El peligro más grande que tiene eso son las bacterias que generan resistencia dentro de esos mismos animales. En general, los problemas se dan en los pueblos en los que se usan los antibióticos sobre los animales. En Chiloé, cerca de las salmoneras, se usan cerca de 12 antibióticos permitidos. En esa región se encontraron un montón de enfermedades extrañísimas. Hay médicos que las están estudiando. Vienen a través del agua, del suelo. Los virus también pueden salir de estos lugares: las gripes salen de ahí, está comprobado. Estaba analizando un libro que se llama El mundo hasta ayer, de un antropólogo que hace el seguimiento del nacimiento de distintas civilizaciones y cuenta cómo las poblaciones que comenzaron a contraer las pandemias más graves son las que están en contacto con animales que se crían para la agricultura. Entonces se empiezan a generar anticuerpos para esas enfermedades.
De los hábitos diarios que tenemos, ¿cuáles son los más nocivos?
Hay pequeñas conquistas que se pueden hacer. Por ejemplo, no comprar alimentos publicitados. Tampoco hay que comer nada que no se pudra. Que es lógico porque ¿cómo voy a comer algo que está siete años ahí igual? Mi mamá una vez se olvidó una torta adentro del microondas por cuatro años y cuando la fue a sacar estaba igual. Pero igual, ni siquiera se había hundido un poquito. El café instantáneo y todos los productos de ese estilo habría que eliminarlos también. Lo instantáneo, me parece, es una idea que está mal. Primero, porque te incita a comer y tomar muchísimo más, a hacer de algo que debería tener su tiempo, su momento, algo automático. Después, es más feo, realmente, y más caro. Y si no es más caro, es peor porque de algún lado la industria siempre va a ganar, siempre te va a estar sacando plata por algún lado. Hay que tener en cuenta que sólo el 20% del precio de un producto está destinado al producto. Lo demás, a publicidad.
¿Cómo leés la revolución tecnológica? ¿Facilita información?

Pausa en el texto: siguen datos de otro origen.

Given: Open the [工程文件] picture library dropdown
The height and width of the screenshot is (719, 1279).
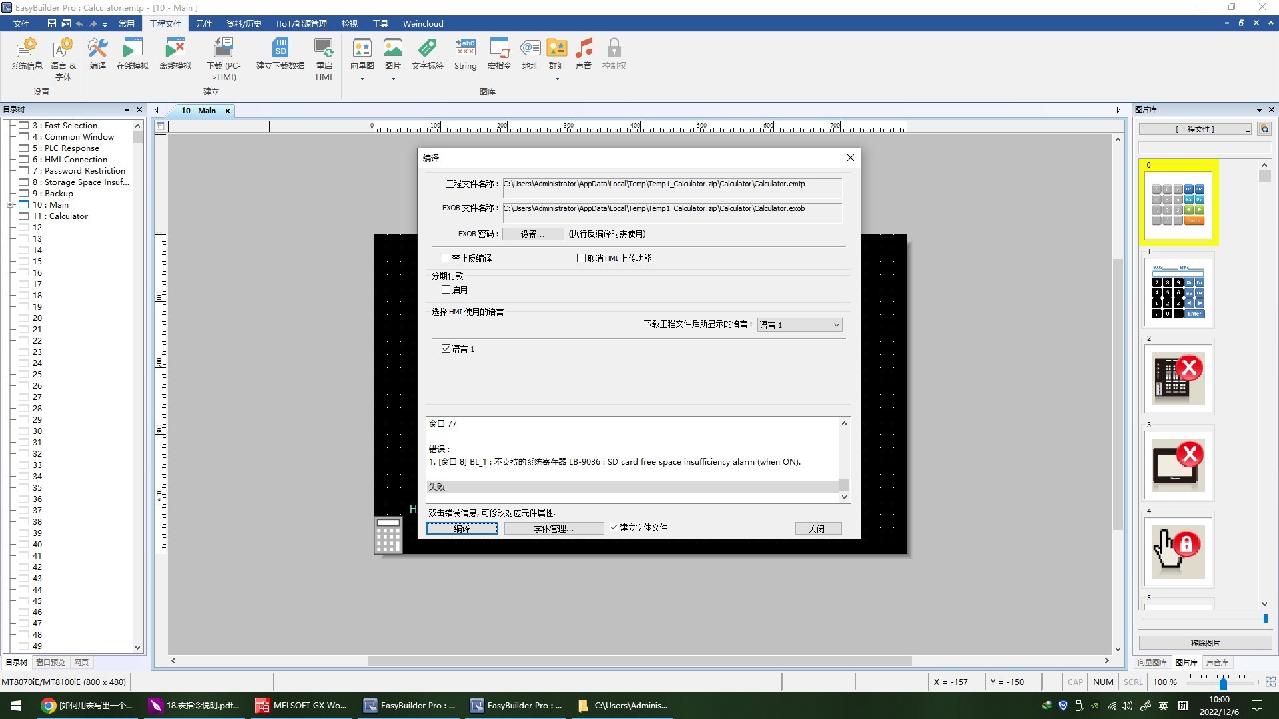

En Internet justamente lo que falta es una discusión inteligente, pausada y con toda la información realmente sobre la mesa. Internet es un sistema de operaciones permanente de información que no es tal, no se chequea nada. Los medios hoy están absolutamente pensando en otra cosa, esto se ve en cómo siguieron entrecortadamente el caso de Monsanto. Todo está blindado por los intereses que lograron trabar sus circuitos de información. Pero que todo eso sea reemplazado por la búsqueda en Internet para mí es terrible. Me parece que debería haber otros canales de información: la universidad es uno de ellos. Hay que terminar con la búsqueda de información desesperada a la que lleva Internet. En inglés hay bastante material pertinente: se pueden ver las clases de Berkeley online sobre estos temas, por ejemplo. Hay que saber a qué lugares ir a buscar datos. Para los chicos, Internet no es más que una fuente de publicidad, es lo único que aprenden de ahí. Hay sitios en los que, cuando el chico está cerca de un McDonald’s, le salta una publicidad de McDonald’s. Y los chicos son mucho más vulnerables a esos contenidos. Para los chicos, Internet es un nuevo canal de marketing. De cualquier manera, no lo puedo demonizar del todo: yo no podría haber hecho mi libro si no tuviera Internet.